Real solutions to managing plastic waste must focus on reducing waste at the source, manufacturing less plastic, and using effective and proven methods of mechanical and organics recycling—not incentivizing incineration of these materials.
NRDC advocates four areas of focus to reduce plastics pollution:
- Eliminate problematic and unnecessary plastics, such as single-use plastics;
- Innovate and scale up reuse and refill models;
- Create non-toxic materials to replace fossil-fuel derived plastics; and
- Scale up proven mechanical recycling or composting solutions.
Model cement and concrete decarbonization policies should reduce GHGs and toxic pollution.

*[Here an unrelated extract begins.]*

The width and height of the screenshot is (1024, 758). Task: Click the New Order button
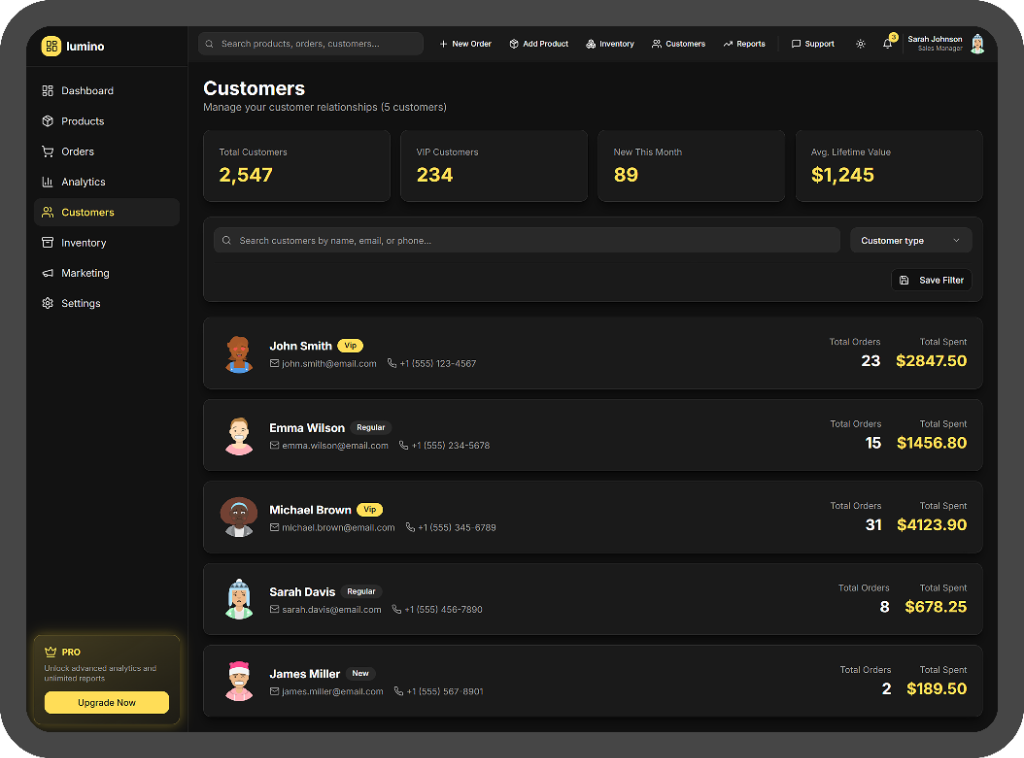click(465, 44)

Because state and federal governments are such large purchasers of concrete, public procurement policies are a powerful way to build demand for low carbon concrete—and, by extension, to incentivize using less and less carbon-intensive cement. Multiple state legislatures have passed or are actively debating low carbon concrete procurement laws for state-funded construction projects, including California, New York, New Jersey, Colorado, and Virginia. A key principle in this work should be to prohibit cement produced with dirty fuels from being included in state low carbon concrete specifications—in other words, from receiving ‘green’ credit for changes that may reduce GHG emissions but increase local air pollution.
But demand-side procurement policies are not the only lever available to policymakers committed to tackling the climate and public health impacts of the cement industry. NRDC will continue to advocate for a package of policies that includes incentives to reduce embodied carbon emissions in final concrete mixes; standards to directly decarbonize the cement industry on a trajectory consistent with state and national climate targets; and mandates to prevent increases in harmful pollution.
For example, in 2021, California enacted a new law that not only focuses on achieving net-zero GHG emissions associated with cement used within California no later than 2045, but also requires improvement in air quality and support for economic and workforce development for communities near cement plants. Other climate leadership states like New York should follow suit this year—demonstrating the win-win of climate and public health benefits.